The Rise of Passive Funds and Importance of Private Manager Selection
In this article Elkstone CIO Karl Rogers outlines how passive funds dominate public markets due to the lower dispersion of active managers and a lack of persistency of outperformance, while selecting manager selection is crucial in private markets, as manager return ranges are substantial and manager persistence is more evident.
In public markets, passive funds are outperforming their active counterparts, mainly due to lower fees and the efficiency of developed markets. The gap between top and bottom active managers is minimal, making active management often unnecessary. However, in private markets, the story is different. Fund manager selection is crucial as the range of returns is significant, and successful private market managers tend to maintain their advantage. Investing in private markets demands a more engaged approach, highlighting the critical role of skilled fund managers for higher returns.
Some key insights from Karl include:
Public Markets: Passive funds now dominate due to their lower fees and the efficient nature of developed markets. Actively managed funds have consistently underperformed against indices.

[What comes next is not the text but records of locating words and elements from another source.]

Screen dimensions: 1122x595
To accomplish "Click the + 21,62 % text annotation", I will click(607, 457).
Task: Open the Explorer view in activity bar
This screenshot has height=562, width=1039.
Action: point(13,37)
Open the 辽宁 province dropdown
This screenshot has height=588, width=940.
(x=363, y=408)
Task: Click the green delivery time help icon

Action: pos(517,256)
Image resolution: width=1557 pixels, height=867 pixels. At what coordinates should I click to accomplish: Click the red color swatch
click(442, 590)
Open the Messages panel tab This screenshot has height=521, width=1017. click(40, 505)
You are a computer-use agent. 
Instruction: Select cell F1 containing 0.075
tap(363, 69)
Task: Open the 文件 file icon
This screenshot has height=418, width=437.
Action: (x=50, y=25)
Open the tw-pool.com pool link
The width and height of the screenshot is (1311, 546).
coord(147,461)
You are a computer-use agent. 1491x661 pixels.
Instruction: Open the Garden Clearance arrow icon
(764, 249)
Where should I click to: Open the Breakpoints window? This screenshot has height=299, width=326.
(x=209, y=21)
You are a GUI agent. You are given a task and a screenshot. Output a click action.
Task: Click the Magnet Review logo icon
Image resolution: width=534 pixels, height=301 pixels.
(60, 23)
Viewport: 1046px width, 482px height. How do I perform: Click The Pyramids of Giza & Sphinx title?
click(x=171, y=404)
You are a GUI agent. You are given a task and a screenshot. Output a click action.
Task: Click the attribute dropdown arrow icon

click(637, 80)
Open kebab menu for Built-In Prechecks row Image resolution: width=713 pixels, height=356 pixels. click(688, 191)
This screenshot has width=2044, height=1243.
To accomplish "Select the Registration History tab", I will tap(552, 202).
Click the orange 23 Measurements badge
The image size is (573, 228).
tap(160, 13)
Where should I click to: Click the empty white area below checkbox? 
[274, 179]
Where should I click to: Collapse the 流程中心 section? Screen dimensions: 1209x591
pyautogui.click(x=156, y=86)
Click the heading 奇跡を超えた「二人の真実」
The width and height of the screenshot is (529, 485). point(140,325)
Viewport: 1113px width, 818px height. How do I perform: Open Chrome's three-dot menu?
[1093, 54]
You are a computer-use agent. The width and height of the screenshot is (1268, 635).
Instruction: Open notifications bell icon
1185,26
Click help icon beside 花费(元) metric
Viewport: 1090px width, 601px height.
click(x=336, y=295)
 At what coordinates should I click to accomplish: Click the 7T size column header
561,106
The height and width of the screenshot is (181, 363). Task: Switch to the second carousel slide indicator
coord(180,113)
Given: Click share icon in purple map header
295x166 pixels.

Performance Dispersion: In public markets, there is low variability between top and bottom fund managers, making manager selection less impactful.
Private Markets: Fund manager selection is crucial in private markets due to higher dispersion in performance and greater persistence. Top managers significantly outperform, making careful selection vital for better returns.
Engagement: Private market investments require more active involvement from fund managers, impacting company growth and creating a positive feedback loop for successful managers.